Saved entries
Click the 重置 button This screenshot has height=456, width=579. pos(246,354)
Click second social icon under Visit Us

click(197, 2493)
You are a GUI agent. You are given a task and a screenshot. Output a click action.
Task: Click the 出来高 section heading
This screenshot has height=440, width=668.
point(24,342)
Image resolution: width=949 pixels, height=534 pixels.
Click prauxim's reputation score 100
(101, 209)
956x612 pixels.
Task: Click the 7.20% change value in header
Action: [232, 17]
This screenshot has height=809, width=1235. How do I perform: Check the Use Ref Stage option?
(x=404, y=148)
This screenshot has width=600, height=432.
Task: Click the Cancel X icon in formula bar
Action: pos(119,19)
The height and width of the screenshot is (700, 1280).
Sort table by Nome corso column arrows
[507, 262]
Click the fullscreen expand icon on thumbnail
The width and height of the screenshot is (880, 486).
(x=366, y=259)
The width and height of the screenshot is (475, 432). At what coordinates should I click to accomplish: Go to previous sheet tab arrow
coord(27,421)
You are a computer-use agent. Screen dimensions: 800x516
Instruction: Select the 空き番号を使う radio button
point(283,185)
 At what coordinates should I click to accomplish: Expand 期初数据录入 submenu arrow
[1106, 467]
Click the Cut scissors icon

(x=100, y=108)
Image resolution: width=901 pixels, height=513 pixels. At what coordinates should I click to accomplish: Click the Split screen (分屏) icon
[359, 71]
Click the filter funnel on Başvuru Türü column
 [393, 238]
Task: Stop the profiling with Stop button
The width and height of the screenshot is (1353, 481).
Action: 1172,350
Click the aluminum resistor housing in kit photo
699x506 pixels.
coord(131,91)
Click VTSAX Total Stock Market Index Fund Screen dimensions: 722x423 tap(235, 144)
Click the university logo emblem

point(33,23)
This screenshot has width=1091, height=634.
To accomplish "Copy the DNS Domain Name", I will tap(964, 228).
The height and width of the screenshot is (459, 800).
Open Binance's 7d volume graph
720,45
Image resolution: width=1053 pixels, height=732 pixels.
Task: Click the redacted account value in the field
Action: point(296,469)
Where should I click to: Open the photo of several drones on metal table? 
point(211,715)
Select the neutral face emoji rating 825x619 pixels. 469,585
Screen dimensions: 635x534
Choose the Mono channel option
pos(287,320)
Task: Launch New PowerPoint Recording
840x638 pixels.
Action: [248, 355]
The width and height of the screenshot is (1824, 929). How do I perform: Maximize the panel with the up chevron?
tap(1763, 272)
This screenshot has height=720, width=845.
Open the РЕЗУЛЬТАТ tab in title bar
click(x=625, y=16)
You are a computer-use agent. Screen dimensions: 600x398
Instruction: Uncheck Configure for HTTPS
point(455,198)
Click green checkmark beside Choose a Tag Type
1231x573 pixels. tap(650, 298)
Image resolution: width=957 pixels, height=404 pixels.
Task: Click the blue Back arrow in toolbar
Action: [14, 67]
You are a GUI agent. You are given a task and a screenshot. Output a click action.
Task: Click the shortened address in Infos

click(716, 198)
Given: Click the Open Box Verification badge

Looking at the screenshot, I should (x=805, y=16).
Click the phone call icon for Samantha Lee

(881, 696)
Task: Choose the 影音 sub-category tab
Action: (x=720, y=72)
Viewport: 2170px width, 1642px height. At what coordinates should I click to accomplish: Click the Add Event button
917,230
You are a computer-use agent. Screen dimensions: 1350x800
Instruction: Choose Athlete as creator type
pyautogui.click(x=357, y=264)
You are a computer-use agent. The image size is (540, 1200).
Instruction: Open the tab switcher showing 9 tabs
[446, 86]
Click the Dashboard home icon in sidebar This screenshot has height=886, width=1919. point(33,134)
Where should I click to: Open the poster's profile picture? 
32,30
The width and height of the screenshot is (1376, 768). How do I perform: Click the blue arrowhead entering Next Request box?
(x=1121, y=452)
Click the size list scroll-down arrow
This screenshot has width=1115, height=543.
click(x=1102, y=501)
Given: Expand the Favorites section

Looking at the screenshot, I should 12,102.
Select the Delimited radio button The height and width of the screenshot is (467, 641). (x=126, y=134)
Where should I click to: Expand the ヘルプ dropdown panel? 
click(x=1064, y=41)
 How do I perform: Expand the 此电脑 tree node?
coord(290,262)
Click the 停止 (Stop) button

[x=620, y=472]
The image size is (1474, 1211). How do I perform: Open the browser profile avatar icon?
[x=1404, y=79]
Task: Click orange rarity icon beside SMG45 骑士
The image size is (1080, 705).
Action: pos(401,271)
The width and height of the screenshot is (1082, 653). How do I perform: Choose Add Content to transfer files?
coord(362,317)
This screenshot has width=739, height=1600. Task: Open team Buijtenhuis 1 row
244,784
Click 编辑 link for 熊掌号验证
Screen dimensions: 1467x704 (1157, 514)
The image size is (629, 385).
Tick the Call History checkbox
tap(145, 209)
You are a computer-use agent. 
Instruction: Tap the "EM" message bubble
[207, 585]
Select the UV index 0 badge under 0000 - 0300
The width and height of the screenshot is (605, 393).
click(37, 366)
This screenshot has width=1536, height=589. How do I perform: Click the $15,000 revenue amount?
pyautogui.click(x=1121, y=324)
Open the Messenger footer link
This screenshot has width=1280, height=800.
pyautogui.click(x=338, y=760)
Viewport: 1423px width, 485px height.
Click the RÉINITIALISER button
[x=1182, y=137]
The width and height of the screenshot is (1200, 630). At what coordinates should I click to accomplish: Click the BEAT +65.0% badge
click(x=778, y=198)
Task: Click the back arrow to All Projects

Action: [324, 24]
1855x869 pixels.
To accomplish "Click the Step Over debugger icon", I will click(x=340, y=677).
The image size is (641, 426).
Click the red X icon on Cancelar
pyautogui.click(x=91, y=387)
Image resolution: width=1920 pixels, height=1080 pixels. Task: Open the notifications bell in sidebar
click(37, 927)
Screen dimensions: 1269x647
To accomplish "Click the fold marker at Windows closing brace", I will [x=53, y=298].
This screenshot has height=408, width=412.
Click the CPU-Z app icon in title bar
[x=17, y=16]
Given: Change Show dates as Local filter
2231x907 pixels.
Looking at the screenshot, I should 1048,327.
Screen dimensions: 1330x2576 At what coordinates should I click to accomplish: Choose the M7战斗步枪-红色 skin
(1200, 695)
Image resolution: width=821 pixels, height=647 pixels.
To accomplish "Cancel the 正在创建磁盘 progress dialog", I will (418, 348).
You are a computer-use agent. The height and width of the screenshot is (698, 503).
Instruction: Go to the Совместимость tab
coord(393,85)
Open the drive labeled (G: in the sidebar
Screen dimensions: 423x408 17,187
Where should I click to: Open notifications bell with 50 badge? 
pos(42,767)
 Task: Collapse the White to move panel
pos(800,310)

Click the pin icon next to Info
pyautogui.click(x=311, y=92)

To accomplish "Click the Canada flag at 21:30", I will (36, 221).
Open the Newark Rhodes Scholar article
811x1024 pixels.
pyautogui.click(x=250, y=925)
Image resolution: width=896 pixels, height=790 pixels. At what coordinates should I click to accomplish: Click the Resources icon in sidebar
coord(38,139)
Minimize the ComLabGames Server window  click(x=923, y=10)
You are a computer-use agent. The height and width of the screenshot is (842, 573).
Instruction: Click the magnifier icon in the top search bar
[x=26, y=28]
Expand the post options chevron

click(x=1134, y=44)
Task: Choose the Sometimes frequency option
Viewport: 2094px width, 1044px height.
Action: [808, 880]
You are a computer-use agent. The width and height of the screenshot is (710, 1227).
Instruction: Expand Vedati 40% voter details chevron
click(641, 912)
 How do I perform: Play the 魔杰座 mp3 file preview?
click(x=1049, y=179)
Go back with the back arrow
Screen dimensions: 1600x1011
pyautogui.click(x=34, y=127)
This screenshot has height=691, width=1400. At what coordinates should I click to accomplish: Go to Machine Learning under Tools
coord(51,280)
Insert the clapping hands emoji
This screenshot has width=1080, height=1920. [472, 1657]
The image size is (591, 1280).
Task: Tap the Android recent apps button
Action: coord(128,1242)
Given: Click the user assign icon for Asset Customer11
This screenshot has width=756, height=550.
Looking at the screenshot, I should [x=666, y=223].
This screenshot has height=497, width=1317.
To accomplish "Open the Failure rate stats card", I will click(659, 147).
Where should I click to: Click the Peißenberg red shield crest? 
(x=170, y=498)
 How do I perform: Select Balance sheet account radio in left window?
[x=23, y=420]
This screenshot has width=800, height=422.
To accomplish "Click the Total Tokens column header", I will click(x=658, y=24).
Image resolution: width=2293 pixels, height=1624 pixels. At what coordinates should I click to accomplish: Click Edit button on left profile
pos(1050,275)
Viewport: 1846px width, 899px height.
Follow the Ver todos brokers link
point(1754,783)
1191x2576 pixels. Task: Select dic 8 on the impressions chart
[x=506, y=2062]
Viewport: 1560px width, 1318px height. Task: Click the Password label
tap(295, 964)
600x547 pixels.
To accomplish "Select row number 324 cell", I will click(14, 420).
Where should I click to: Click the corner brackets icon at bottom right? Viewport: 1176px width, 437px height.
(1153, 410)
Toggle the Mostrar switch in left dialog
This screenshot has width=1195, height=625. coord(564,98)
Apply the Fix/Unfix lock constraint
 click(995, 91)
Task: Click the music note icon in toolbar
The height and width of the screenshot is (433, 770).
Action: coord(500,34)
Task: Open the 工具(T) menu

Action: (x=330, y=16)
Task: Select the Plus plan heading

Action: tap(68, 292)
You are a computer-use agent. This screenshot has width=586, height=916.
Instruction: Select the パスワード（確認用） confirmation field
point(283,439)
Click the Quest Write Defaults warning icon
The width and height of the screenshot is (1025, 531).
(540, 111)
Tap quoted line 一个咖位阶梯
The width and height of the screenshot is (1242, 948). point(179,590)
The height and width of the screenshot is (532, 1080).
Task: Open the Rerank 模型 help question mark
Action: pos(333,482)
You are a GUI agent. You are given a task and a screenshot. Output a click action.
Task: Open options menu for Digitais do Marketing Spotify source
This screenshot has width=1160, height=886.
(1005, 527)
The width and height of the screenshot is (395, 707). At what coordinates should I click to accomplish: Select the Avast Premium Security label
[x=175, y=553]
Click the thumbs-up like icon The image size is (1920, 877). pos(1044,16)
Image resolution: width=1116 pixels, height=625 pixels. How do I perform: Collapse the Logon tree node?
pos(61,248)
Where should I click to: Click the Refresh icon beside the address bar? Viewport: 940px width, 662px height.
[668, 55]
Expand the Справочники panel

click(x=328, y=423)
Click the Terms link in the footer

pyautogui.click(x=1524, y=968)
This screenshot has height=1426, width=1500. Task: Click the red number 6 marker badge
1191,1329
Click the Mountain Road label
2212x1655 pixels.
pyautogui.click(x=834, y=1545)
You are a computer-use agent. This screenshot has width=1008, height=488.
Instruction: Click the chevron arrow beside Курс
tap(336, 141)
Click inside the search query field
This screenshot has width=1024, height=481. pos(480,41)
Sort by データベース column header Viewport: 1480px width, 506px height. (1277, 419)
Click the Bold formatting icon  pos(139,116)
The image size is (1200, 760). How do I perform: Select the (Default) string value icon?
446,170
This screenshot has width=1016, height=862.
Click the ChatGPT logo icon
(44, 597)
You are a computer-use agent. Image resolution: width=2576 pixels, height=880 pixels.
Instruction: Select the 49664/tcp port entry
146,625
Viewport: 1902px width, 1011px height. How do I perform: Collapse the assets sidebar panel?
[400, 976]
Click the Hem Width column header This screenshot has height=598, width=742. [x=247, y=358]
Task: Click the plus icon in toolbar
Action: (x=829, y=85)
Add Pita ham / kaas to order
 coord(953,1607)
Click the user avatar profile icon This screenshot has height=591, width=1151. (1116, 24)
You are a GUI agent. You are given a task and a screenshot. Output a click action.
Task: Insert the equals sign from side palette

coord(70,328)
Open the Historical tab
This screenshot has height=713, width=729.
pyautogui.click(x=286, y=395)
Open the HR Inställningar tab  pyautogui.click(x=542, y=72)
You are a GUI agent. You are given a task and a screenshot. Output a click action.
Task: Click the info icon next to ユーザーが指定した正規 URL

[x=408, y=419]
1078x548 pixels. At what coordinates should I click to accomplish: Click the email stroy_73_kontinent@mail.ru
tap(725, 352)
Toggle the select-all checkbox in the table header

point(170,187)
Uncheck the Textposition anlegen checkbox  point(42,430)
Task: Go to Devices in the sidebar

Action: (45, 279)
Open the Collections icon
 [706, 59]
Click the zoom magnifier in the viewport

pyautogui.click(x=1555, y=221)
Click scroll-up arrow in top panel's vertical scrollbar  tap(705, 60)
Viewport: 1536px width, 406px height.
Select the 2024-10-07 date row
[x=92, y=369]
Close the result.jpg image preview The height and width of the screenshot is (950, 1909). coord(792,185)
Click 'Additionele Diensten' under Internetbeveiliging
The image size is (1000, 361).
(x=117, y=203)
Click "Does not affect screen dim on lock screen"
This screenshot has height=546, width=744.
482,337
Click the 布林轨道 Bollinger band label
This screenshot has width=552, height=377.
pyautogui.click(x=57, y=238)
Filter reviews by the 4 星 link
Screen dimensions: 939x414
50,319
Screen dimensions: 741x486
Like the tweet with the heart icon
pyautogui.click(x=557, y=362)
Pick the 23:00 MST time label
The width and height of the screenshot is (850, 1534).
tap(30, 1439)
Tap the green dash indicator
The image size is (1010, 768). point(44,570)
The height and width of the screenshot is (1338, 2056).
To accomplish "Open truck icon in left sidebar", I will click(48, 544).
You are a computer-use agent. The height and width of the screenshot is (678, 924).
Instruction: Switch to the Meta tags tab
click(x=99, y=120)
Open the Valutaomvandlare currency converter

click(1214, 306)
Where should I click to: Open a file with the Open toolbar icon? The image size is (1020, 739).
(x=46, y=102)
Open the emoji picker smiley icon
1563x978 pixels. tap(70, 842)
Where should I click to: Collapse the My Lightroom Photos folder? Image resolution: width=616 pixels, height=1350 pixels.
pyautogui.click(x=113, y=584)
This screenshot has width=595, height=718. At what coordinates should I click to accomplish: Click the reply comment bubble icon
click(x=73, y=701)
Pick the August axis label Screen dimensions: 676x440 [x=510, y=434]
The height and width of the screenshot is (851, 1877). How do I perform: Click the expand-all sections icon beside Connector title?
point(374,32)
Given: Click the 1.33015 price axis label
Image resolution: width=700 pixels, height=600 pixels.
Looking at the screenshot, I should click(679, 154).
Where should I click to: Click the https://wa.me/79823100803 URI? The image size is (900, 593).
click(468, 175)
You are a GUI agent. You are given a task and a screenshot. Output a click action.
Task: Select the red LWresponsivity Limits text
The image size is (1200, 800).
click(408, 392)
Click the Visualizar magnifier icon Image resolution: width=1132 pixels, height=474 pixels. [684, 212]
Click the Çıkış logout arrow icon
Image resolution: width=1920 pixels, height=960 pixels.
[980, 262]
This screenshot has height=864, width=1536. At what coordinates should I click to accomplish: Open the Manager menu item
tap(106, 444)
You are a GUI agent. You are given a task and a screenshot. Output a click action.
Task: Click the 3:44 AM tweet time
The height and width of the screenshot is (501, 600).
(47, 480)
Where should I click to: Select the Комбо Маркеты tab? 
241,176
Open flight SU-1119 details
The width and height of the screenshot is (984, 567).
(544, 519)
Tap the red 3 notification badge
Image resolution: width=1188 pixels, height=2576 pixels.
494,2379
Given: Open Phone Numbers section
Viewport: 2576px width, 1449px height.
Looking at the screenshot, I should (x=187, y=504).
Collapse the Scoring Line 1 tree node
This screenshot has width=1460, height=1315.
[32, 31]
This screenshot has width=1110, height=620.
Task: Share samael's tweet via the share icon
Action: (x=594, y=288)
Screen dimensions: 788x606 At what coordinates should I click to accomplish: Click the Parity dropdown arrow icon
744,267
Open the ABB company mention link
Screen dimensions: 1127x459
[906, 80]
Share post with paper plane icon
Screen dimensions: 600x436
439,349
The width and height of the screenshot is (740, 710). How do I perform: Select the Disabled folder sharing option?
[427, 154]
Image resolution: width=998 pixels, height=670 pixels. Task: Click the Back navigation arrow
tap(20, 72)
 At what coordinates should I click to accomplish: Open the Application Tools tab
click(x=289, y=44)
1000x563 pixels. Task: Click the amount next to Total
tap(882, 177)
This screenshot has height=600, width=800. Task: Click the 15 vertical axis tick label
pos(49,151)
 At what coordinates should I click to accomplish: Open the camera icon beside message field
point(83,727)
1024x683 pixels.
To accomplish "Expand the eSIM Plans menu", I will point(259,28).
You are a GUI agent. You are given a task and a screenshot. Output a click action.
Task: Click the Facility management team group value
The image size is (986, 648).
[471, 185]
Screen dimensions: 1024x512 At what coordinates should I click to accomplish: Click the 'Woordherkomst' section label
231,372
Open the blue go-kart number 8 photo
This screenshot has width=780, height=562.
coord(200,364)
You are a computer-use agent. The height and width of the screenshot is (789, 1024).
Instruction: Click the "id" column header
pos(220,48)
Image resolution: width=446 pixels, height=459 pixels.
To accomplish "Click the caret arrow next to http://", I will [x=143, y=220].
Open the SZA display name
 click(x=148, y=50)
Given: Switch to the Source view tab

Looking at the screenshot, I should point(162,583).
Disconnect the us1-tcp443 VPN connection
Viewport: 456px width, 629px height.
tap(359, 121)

» EXERCISE DIRECTIONS
Look through the entries above, and wherever a line holds the word "scroll", copy it.

» OUTPUT
Click the size list scroll-down arrow
Click scroll-up arrow in top panel's vertical scrollbar  tap(705, 60)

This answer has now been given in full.